• [RECORDS FOR PROCESSING]
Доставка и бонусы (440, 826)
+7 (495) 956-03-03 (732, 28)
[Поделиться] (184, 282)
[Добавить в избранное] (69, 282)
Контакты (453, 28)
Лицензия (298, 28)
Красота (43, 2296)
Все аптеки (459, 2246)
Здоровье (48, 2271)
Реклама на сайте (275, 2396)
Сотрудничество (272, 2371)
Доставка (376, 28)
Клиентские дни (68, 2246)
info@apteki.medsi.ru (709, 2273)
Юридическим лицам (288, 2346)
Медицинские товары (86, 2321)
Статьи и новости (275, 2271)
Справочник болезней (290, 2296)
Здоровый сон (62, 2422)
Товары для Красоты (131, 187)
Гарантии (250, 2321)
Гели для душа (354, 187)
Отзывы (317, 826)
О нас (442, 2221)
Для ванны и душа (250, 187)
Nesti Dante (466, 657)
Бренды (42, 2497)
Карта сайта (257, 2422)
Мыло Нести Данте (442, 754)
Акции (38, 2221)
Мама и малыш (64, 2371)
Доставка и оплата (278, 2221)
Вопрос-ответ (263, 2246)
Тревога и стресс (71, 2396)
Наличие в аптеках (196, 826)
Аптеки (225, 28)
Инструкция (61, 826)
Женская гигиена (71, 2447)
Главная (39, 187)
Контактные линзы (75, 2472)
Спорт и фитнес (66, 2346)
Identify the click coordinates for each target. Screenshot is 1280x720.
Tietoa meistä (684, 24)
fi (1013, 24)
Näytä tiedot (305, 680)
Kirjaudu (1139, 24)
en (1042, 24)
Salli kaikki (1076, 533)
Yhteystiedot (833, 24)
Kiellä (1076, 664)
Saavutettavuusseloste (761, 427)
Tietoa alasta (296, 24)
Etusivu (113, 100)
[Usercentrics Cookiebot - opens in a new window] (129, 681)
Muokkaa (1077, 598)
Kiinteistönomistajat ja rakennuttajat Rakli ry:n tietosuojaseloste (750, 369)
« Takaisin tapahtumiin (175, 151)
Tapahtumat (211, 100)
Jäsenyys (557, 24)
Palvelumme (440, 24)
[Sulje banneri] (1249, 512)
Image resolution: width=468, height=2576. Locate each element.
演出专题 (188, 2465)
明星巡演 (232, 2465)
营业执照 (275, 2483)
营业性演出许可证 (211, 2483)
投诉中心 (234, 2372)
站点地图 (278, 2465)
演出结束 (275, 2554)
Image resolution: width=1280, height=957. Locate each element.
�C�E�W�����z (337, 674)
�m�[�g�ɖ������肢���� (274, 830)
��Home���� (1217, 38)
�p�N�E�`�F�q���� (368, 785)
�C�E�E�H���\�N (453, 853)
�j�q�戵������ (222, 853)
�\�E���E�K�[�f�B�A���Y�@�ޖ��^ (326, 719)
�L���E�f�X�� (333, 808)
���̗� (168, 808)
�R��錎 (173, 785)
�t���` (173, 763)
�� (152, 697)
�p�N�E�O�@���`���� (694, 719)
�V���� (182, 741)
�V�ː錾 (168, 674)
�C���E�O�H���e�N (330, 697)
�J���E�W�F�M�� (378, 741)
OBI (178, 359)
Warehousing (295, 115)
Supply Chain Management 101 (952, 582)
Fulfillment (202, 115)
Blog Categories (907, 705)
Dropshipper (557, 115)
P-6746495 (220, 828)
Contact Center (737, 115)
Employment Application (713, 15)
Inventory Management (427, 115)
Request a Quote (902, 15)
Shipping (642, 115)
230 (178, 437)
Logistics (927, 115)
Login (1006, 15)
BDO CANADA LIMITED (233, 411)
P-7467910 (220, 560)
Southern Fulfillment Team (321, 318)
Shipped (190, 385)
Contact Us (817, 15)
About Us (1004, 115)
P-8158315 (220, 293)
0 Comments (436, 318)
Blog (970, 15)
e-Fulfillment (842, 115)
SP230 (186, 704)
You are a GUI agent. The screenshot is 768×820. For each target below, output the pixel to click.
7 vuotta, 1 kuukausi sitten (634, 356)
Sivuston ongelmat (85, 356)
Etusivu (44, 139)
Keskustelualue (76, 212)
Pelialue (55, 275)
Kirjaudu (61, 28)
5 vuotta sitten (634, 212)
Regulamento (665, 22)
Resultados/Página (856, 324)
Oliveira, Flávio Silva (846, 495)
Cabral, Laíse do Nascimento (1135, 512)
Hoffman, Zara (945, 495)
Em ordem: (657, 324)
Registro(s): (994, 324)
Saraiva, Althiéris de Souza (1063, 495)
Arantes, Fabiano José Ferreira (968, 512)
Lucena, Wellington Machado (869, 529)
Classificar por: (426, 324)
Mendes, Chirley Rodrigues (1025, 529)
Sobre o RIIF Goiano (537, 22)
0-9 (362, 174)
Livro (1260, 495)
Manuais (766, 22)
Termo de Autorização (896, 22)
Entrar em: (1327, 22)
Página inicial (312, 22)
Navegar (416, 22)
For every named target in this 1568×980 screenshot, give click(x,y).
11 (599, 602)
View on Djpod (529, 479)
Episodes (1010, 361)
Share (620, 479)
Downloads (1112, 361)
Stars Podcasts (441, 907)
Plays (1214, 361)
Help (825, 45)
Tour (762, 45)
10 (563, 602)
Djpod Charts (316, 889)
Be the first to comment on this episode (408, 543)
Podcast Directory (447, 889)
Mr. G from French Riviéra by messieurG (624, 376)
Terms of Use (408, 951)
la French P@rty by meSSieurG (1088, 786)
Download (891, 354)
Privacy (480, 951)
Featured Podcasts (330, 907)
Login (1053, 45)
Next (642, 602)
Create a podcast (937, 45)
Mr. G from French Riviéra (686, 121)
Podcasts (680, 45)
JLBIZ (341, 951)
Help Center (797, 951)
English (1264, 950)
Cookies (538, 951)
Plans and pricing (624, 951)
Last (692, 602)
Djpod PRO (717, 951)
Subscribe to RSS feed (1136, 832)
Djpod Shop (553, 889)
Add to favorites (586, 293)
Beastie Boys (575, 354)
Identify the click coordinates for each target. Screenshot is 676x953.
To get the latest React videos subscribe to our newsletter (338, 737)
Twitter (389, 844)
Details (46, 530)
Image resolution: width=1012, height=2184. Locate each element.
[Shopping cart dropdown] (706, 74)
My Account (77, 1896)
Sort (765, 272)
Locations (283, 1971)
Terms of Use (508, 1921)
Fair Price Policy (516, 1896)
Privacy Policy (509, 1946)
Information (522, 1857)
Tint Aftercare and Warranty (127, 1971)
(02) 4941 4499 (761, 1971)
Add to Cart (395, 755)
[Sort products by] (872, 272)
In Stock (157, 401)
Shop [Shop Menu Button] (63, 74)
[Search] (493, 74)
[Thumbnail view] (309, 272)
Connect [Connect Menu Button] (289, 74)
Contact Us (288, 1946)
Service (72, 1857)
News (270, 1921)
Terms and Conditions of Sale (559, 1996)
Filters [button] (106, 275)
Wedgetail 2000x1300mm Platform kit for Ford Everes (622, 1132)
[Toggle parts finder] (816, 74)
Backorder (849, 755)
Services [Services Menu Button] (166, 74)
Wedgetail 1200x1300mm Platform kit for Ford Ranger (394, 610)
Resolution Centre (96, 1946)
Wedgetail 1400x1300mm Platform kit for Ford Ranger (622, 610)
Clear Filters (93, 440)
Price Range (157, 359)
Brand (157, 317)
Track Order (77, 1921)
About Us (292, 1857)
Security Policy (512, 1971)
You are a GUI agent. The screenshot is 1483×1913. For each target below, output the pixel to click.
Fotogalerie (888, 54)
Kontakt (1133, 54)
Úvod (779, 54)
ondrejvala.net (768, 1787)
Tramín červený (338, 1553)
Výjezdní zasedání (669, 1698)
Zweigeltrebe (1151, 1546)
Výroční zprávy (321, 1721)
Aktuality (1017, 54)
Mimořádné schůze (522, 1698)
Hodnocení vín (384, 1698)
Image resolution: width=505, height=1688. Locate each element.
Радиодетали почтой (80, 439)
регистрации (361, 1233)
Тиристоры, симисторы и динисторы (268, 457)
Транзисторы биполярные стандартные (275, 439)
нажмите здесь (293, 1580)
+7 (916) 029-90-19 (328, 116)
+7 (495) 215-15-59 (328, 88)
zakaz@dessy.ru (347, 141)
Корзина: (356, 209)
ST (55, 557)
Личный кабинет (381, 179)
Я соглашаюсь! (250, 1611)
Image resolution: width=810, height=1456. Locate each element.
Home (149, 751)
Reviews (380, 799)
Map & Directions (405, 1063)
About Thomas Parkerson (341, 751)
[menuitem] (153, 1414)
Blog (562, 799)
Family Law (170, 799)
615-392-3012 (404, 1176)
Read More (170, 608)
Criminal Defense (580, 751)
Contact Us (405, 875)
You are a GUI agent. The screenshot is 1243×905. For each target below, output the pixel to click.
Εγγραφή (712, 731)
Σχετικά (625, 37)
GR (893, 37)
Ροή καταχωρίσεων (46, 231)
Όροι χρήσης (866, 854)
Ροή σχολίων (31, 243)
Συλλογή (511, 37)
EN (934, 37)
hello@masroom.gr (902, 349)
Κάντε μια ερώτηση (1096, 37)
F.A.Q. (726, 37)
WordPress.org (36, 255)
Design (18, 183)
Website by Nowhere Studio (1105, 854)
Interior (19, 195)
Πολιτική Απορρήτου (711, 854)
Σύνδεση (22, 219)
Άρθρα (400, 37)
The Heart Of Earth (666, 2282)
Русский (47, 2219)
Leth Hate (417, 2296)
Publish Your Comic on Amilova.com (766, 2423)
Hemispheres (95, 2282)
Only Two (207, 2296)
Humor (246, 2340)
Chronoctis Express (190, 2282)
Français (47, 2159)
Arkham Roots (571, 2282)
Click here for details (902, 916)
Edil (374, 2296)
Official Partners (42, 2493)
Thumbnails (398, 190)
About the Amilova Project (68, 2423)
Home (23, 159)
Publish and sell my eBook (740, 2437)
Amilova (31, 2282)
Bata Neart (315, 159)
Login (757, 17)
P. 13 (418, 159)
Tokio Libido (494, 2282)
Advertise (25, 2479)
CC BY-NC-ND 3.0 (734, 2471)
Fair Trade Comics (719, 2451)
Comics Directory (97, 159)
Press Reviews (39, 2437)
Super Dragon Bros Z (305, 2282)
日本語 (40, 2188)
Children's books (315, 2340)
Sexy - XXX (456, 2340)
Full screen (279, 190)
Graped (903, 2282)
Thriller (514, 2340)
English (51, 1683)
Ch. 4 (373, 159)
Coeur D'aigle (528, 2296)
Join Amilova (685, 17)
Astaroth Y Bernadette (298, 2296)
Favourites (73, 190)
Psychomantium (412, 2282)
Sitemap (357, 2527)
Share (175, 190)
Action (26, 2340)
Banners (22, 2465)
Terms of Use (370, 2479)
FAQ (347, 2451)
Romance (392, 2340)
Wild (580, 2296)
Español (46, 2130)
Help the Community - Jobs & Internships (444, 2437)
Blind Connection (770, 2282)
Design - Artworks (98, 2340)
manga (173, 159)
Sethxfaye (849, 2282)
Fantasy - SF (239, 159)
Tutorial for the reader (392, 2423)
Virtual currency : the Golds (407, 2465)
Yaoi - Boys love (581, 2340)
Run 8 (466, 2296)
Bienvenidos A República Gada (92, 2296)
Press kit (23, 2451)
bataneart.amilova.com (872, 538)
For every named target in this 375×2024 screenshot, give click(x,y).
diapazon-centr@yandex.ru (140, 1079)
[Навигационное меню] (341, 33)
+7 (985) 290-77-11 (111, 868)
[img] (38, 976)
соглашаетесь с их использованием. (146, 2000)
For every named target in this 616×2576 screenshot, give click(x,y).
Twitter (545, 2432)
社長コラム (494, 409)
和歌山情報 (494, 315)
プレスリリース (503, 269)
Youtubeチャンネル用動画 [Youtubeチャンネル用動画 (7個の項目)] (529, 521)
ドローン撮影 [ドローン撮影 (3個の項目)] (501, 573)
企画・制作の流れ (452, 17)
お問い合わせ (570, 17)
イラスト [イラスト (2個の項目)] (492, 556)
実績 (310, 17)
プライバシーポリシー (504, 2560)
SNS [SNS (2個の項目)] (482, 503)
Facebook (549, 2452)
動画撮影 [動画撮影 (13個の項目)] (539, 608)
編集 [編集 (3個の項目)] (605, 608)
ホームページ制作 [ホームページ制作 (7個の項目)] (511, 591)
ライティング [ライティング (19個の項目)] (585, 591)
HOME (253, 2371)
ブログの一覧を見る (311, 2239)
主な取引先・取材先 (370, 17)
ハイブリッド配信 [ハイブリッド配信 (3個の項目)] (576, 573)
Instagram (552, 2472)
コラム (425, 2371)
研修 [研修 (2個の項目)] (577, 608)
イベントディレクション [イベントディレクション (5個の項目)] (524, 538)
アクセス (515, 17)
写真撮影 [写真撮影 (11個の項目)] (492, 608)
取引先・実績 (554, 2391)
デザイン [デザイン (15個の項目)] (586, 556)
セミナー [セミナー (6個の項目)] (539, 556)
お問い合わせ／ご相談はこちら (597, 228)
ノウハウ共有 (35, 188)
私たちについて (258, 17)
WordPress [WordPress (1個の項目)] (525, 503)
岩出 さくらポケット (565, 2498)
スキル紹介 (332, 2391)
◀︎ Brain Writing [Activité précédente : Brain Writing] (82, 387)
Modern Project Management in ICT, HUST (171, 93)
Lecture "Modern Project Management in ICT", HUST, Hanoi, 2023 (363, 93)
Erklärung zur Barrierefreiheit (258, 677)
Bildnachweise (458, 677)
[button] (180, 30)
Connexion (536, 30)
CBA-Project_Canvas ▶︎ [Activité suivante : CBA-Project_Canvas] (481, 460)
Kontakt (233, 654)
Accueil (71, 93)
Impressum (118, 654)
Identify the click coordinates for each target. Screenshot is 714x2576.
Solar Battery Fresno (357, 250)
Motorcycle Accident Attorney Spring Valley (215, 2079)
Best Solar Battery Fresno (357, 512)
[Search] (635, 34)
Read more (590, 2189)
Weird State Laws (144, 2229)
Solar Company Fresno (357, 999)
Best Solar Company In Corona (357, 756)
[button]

• [WHAT IS BEING ASKED] Rewrite the items from the line with "Graped (903, 2282)" to the line with "FAQ (347, 2451)", substituting "Site map" for "Sitemap" and keeping everything else the same.

• [THE SOLUTION]
Graped (903, 2282)
Thriller (514, 2340)
English (51, 1683)
Ch. 4 (373, 159)
Coeur D'aigle (528, 2296)
Join Amilova (685, 17)
Astaroth Y Bernadette (298, 2296)
Favourites (73, 190)
Psychomantium (412, 2282)
Site map (357, 2527)
Share (175, 190)
Action (26, 2340)
Banners (22, 2465)
Terms of Use (370, 2479)
FAQ (347, 2451)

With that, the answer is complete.